Os baixos custos do boi gordo deixaram de compensar o confinamento de gado, que teve 400 mil cabeças a menos confinadas este ano, em comparação com 2008, segundo informa a Associação Nacional dos Confinadores (Assocon).
A expectativa no início de ano era de que o confinamento de gado cresceria quase 6%, porém foram confinadas 2,3 milhões de cabeças, queda em relação ao ano pasado. Só entre os integrantes da Assocon, a queda foi de 20%, de 498 mil para 374 mil animais.
De acordo com a Associação, muitos pecuaristas deixaram de confinar porque estavam pagando para trabalhar.

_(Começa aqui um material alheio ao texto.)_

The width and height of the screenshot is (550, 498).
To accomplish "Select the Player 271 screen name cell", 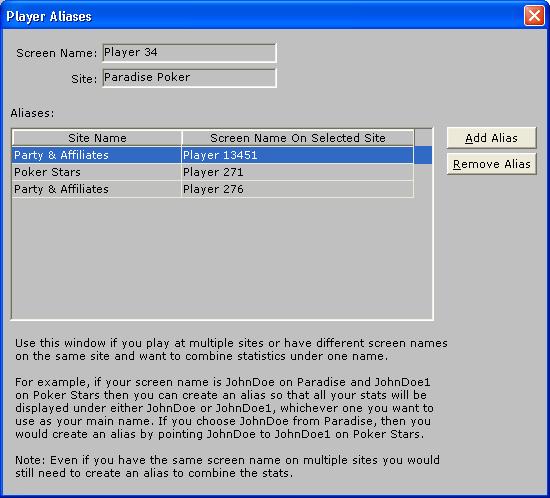I will click(x=297, y=172).
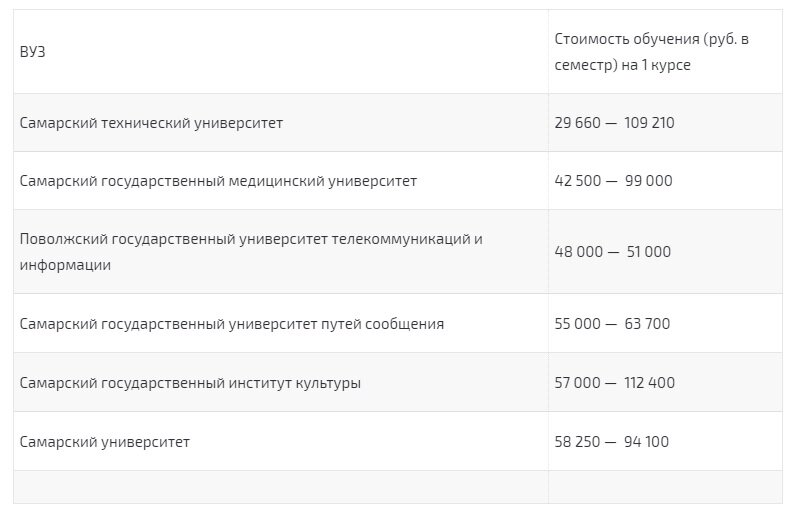Click the price range 57 000 — 112 400
Screen dimensions: 795x518
614,383
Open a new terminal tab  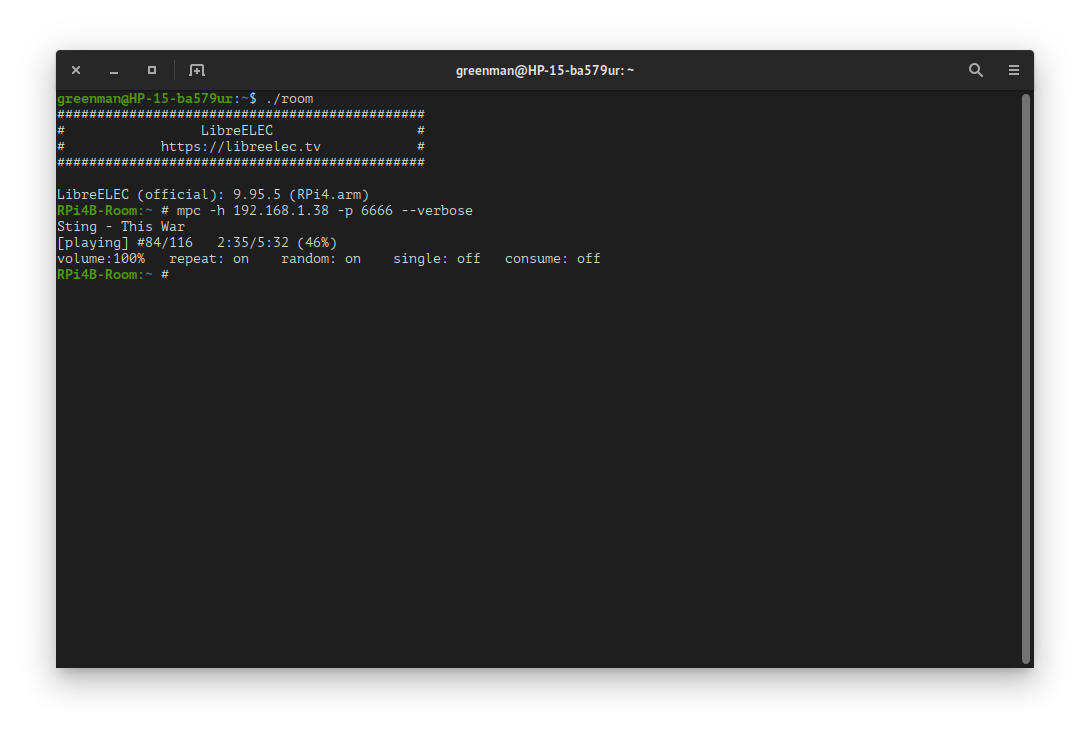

Um exemplo é Mato Grosso do Sul, onde os confinadores estão comprando o boi magro por R$ 3 o quilo e na hora de vender o boi gordo, recebem cerca de R$ 2,30. Além disso, a perda de espaço no mercado europeu e o dólar baixo ajudaram a comprometer os resultados.
Com renda menor, os confinadores reduziram custos, comprando menos ração e suplementos, que refletiu também no mercado de nutrição animal. Segundo o Sindicato Nacional da Indústria de Alimentação Animal (Sindirações), o setor registrou uma queda de 0,5% na produção.